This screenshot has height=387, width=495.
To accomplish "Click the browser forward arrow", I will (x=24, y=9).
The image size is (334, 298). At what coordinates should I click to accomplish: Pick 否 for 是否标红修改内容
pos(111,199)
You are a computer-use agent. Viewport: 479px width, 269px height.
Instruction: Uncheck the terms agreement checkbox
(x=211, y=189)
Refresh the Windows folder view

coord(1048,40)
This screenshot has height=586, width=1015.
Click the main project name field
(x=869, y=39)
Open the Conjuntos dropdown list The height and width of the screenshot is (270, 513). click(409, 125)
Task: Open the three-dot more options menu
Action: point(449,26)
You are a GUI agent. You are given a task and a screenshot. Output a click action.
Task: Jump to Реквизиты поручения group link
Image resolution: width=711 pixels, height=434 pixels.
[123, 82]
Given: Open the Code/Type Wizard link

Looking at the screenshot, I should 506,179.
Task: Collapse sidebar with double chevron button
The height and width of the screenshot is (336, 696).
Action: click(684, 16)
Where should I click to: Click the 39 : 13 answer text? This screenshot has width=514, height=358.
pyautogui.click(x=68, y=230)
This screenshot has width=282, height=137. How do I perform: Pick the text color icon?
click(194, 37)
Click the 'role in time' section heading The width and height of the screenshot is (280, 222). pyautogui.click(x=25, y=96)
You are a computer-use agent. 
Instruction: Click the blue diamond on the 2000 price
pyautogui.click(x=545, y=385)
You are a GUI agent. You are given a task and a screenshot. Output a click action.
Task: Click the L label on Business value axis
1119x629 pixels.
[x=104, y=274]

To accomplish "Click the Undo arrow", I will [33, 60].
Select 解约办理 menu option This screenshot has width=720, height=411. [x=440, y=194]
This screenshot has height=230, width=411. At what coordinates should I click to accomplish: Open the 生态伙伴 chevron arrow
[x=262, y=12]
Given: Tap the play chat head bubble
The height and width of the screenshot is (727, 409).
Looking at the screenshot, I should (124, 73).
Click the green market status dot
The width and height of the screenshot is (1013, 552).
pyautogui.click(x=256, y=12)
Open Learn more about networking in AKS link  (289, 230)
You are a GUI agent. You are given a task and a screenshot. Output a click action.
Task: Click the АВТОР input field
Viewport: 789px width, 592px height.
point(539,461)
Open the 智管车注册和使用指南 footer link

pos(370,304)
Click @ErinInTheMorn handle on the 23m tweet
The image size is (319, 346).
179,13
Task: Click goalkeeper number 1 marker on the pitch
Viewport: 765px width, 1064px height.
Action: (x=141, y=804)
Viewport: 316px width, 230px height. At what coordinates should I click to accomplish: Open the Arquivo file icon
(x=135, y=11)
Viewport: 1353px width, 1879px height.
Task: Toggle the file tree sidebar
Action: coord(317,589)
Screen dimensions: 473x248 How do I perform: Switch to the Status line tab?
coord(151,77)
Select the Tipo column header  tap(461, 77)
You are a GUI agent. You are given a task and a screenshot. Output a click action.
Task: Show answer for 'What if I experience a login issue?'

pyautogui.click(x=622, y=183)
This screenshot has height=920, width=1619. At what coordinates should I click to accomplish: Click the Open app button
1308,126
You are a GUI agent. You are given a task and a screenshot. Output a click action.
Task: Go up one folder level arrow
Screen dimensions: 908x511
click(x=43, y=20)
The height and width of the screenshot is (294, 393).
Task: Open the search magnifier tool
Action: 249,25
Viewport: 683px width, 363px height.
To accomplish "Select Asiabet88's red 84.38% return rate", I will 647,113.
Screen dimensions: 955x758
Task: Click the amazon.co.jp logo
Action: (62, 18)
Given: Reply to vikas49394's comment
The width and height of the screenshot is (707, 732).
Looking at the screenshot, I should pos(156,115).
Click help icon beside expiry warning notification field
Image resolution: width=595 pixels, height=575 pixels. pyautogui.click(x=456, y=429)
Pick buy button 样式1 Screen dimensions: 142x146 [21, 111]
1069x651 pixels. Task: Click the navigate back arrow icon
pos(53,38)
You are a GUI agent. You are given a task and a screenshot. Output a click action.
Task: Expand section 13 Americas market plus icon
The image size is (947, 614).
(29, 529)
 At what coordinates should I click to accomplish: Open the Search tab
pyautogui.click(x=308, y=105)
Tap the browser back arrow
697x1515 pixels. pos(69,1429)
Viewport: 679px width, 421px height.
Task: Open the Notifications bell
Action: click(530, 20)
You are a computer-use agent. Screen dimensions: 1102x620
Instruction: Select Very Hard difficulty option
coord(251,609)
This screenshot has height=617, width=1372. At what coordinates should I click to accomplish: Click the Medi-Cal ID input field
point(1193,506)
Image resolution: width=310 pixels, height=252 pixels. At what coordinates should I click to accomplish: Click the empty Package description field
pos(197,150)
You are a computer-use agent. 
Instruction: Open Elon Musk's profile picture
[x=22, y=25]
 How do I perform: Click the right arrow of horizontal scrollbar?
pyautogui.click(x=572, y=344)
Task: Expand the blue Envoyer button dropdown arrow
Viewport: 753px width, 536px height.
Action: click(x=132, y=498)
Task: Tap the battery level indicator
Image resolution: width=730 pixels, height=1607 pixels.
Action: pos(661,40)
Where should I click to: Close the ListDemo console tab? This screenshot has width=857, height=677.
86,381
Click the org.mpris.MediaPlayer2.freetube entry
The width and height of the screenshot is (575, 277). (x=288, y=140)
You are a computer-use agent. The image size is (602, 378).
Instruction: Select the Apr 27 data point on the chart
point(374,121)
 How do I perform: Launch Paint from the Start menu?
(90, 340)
----------------------------------------
> [AIM OF THE EXERCISE] Please write out all of the lines above again, substituting "desktop agent" for every "computer-use agent" and leaving everything else unchanged.

> [TASK OUTPUT]
This screenshot has height=387, width=495.
To accomplish "Click the browser forward arrow", I will (x=24, y=9).
The image size is (334, 298). At what coordinates should I click to accomplish: Pick 否 for 是否标红修改内容
pos(111,199)
You are a desktop agent. Viewport: 479px width, 269px height.
Instruction: Uncheck the terms agreement checkbox
(x=211, y=189)
Refresh the Windows folder view

coord(1048,40)
This screenshot has height=586, width=1015.
Click the main project name field
(x=869, y=39)
Open the Conjuntos dropdown list The height and width of the screenshot is (270, 513). click(409, 125)
Task: Open the three-dot more options menu
Action: point(449,26)
You are a GUI agent. You are given a task and a screenshot. Output a click action.
Task: Jump to Реквизиты поручения group link
Image resolution: width=711 pixels, height=434 pixels.
[123, 82]
Given: Open the Code/Type Wizard link

Looking at the screenshot, I should 506,179.
Task: Collapse sidebar with double chevron button
The height and width of the screenshot is (336, 696).
Action: click(684, 16)
Where should I click to: Click the 39 : 13 answer text? This screenshot has width=514, height=358.
pyautogui.click(x=68, y=230)
This screenshot has width=282, height=137. How do I perform: Pick the text color icon?
click(194, 37)
Click the 'role in time' section heading The width and height of the screenshot is (280, 222). pyautogui.click(x=25, y=96)
You are a desktop agent. 
Instruction: Click the blue diamond on the 2000 price
pyautogui.click(x=545, y=385)
You are a GUI agent. You are given a task and a screenshot. Output a click action.
Task: Click the L label on Business value axis
1119x629 pixels.
[x=104, y=274]

To accomplish "Click the Undo arrow", I will [33, 60].
Select 解约办理 menu option This screenshot has width=720, height=411. [x=440, y=194]
This screenshot has height=230, width=411. At what coordinates should I click to accomplish: Open the 生态伙伴 chevron arrow
[x=262, y=12]
Given: Tap the play chat head bubble
The height and width of the screenshot is (727, 409).
Looking at the screenshot, I should (124, 73).
Click the green market status dot
The width and height of the screenshot is (1013, 552).
pyautogui.click(x=256, y=12)
Open Learn more about networking in AKS link  (289, 230)
You are a GUI agent. You are given a task and a screenshot. Output a click action.
Task: Click the АВТОР input field
Viewport: 789px width, 592px height.
point(539,461)
Open the 智管车注册和使用指南 footer link

pos(370,304)
Click @ErinInTheMorn handle on the 23m tweet
The image size is (319, 346).
179,13
Task: Click goalkeeper number 1 marker on the pitch
Viewport: 765px width, 1064px height.
Action: (x=141, y=804)
Viewport: 316px width, 230px height. At what coordinates should I click to accomplish: Open the Arquivo file icon
(x=135, y=11)
Viewport: 1353px width, 1879px height.
Task: Toggle the file tree sidebar
Action: coord(317,589)
Screen dimensions: 473x248 How do I perform: Switch to the Status line tab?
coord(151,77)
Select the Tipo column header  tap(461, 77)
You are a GUI agent. You are given a task and a screenshot. Output a click action.
Task: Show answer for 'What if I experience a login issue?'

pyautogui.click(x=622, y=183)
This screenshot has height=920, width=1619. At what coordinates should I click to accomplish: Click the Open app button
1308,126
You are a GUI agent. You are given a task and a screenshot. Output a click action.
Task: Go up one folder level arrow
Screen dimensions: 908x511
click(x=43, y=20)
The height and width of the screenshot is (294, 393).
Task: Open the search magnifier tool
Action: 249,25
Viewport: 683px width, 363px height.
To accomplish "Select Asiabet88's red 84.38% return rate", I will 647,113.
Screen dimensions: 955x758
Task: Click the amazon.co.jp logo
Action: (62, 18)
Given: Reply to vikas49394's comment
The width and height of the screenshot is (707, 732).
Looking at the screenshot, I should pos(156,115).
Click help icon beside expiry warning notification field
Image resolution: width=595 pixels, height=575 pixels. pyautogui.click(x=456, y=429)
Pick buy button 样式1 Screen dimensions: 142x146 [21, 111]
1069x651 pixels. Task: Click the navigate back arrow icon
pos(53,38)
You are a GUI agent. You are given a task and a screenshot. Output a click action.
Task: Expand section 13 Americas market plus icon
The image size is (947, 614).
(29, 529)
 At what coordinates should I click to accomplish: Open the Search tab
pyautogui.click(x=308, y=105)
Tap the browser back arrow
697x1515 pixels. pos(69,1429)
Viewport: 679px width, 421px height.
Task: Open the Notifications bell
Action: click(530, 20)
You are a desktop agent. Screen dimensions: 1102x620
Instruction: Select Very Hard difficulty option
coord(251,609)
This screenshot has height=617, width=1372. At what coordinates should I click to accomplish: Click the Medi-Cal ID input field
point(1193,506)
Image resolution: width=310 pixels, height=252 pixels. At what coordinates should I click to accomplish: Click the empty Package description field
pos(197,150)
You are a desktop agent. 
Instruction: Open Elon Musk's profile picture
[x=22, y=25]
 How do I perform: Click the right arrow of horizontal scrollbar?
pyautogui.click(x=572, y=344)
Task: Expand the blue Envoyer button dropdown arrow
Viewport: 753px width, 536px height.
Action: click(x=132, y=498)
Task: Tap the battery level indicator
Image resolution: width=730 pixels, height=1607 pixels.
Action: pos(661,40)
Where should I click to: Close the ListDemo console tab? This screenshot has width=857, height=677.
86,381
Click the org.mpris.MediaPlayer2.freetube entry
The width and height of the screenshot is (575, 277). (x=288, y=140)
You are a desktop agent. The image size is (602, 378).
Instruction: Select the Apr 27 data point on the chart
point(374,121)
 How do I perform: Launch Paint from the Start menu?
(90, 340)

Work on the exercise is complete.